__Written problem__
Pick out each line of the listing that includes the string "computer", and copy those lines in full.

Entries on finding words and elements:
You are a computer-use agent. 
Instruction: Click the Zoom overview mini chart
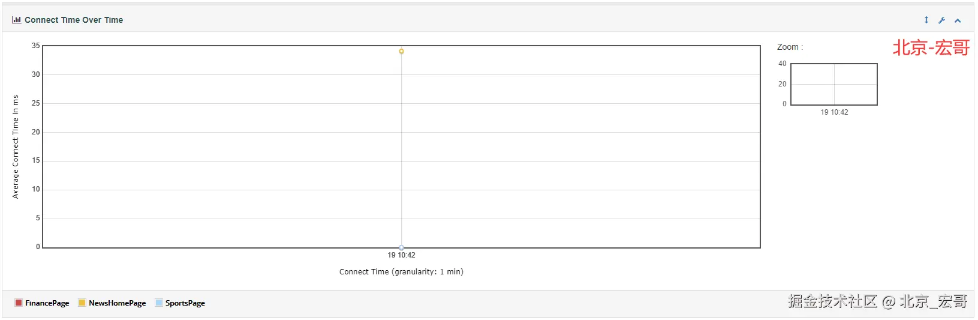(834, 84)
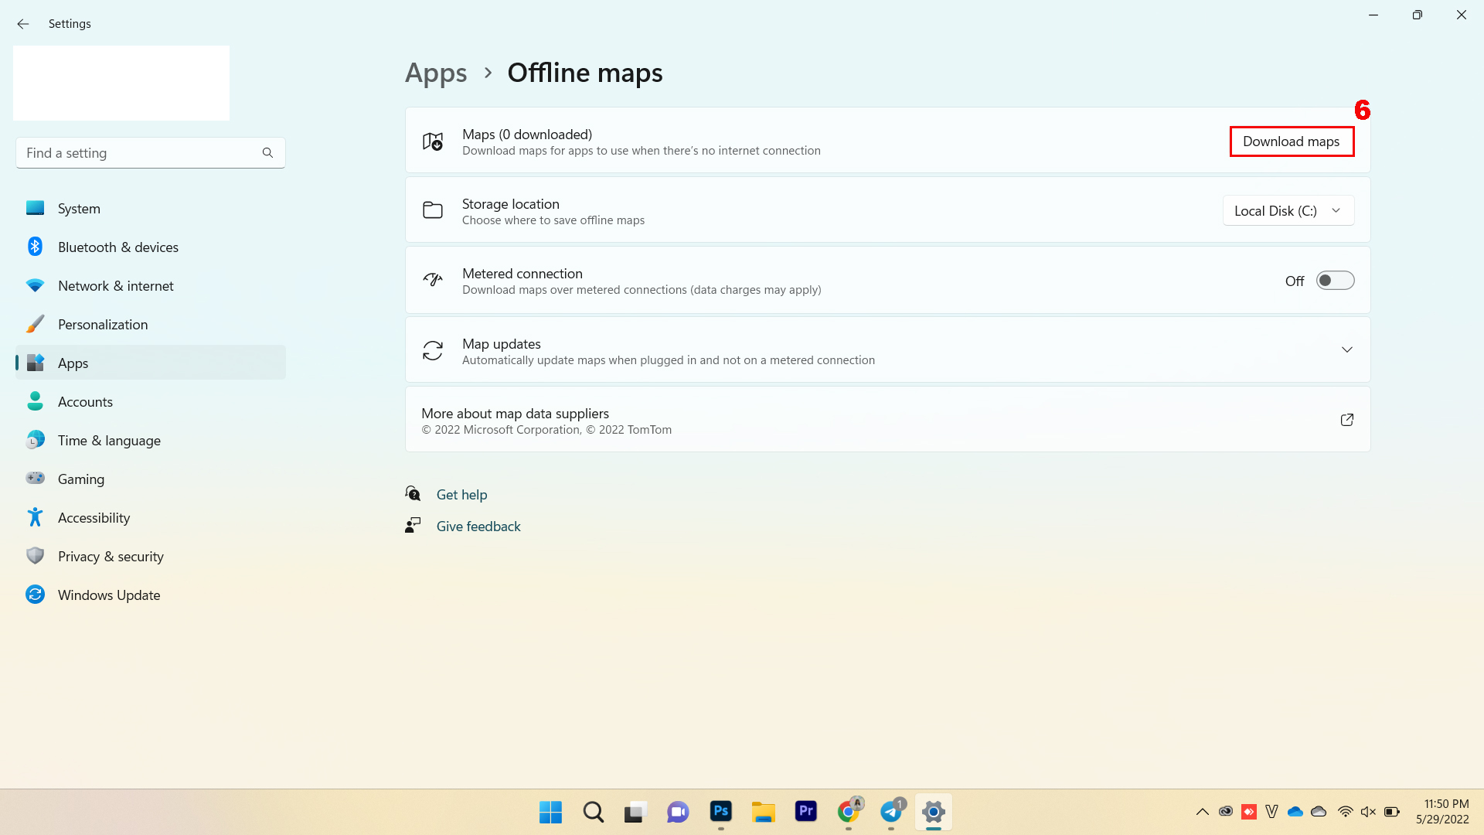Screen dimensions: 1484x835
Task: Open Windows Update settings
Action: [108, 595]
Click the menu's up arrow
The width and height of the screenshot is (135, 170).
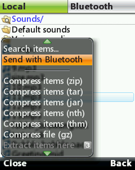click(x=47, y=41)
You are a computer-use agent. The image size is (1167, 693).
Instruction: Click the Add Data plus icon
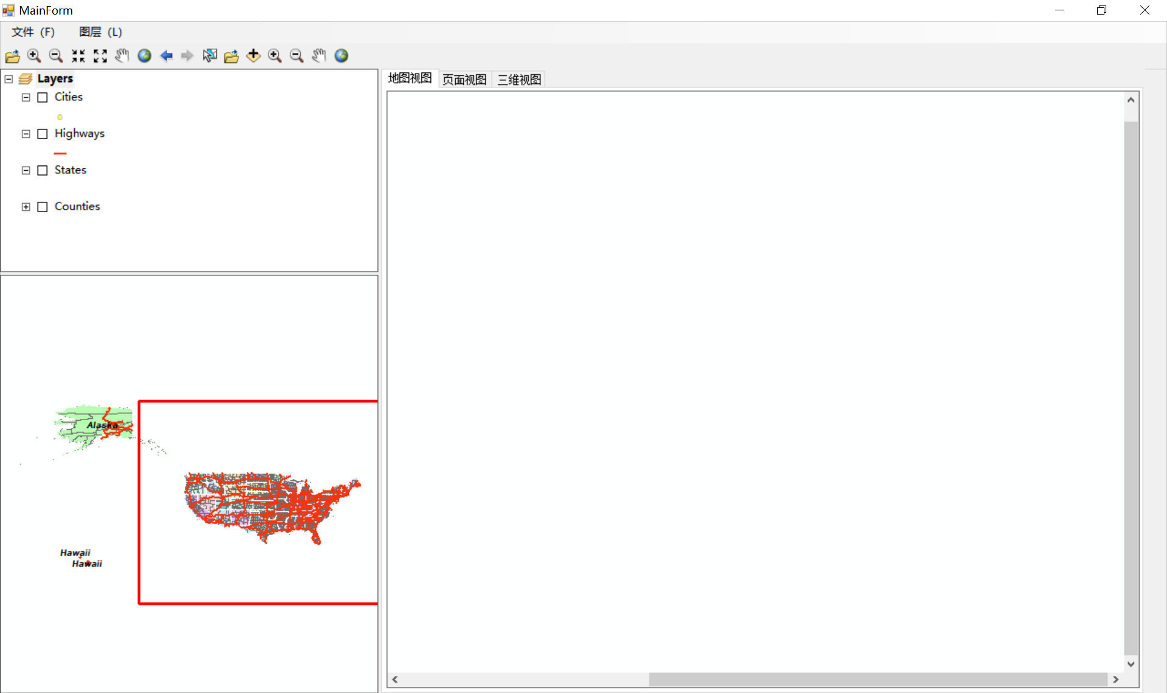[253, 56]
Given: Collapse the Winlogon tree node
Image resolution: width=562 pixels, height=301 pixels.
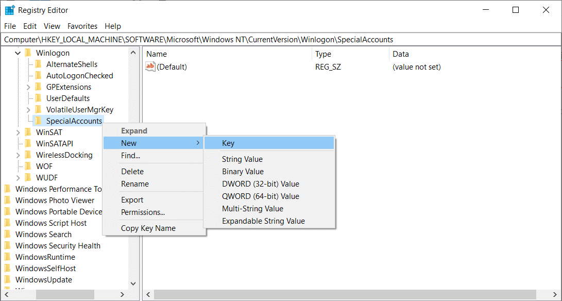Looking at the screenshot, I should tap(18, 53).
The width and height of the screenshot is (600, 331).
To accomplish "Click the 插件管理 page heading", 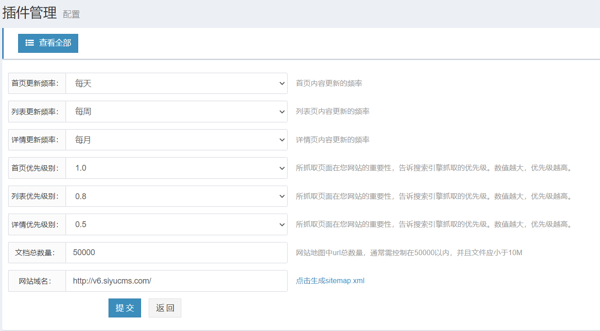I will pos(29,13).
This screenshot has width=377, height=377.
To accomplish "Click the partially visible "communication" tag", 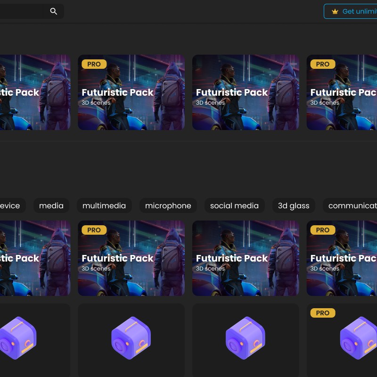I will tap(351, 205).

__Task solution__
You are a computer-use agent. 
You are a computer-use agent. The image size is (1167, 693).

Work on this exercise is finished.